6. The architectural device for studying rotator cuff biomechanics of claim 5, wherein: One end of the extension arm (16) is provided with a rectangular blind hole, and a telescopic arm (18) is sleeved in the rectangular blind hole. One end of the telescopic arm (18) is rotatably connected to the center of the two second pulleys (17) through a rotating shaft. A rectangular through hole is provided at the upper end of the extension arm (16), and a locking bolt is sleeved in the rectangular through hole. One side of the telescopic arm (18) is connected to the locking bolt through a threaded hole.
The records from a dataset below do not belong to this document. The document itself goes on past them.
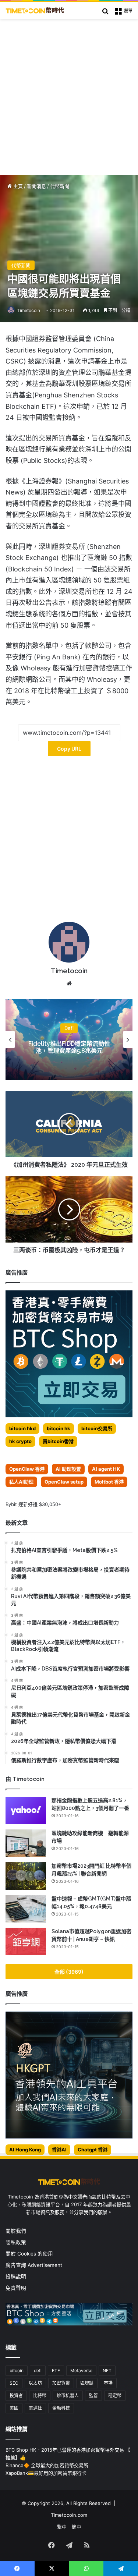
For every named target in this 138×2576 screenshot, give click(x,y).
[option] (69, 1039)
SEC (14, 2383)
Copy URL (69, 748)
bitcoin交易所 (96, 1428)
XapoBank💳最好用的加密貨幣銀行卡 (46, 2473)
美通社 (35, 2408)
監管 (93, 2395)
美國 (14, 2408)
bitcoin (17, 2370)
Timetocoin (28, 310)
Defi (69, 1028)
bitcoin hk (58, 1428)
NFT (107, 2370)
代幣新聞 (59, 186)
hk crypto (20, 1441)
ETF (56, 2370)
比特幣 (39, 2395)
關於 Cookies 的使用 (29, 2254)
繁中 (62, 2527)
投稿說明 (16, 2276)
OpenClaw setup (64, 1482)
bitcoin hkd (22, 1428)
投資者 (16, 2395)
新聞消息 (36, 186)
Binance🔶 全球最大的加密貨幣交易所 (47, 2465)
7. The architectural device for studying rotator cuff biomechanics of claim 1, wherein: The upper side of the frame (1) is fixedly connected to a crossbeam (2) by bolts. A sliding plate (37) is sleeved on the lower end of the crossbeam (2). A third pulley (38) is fixedly connected to the lower end of the sliding plate (37). A screw is threadedly connected to one side of the sliding plate (37) through a threaded hole.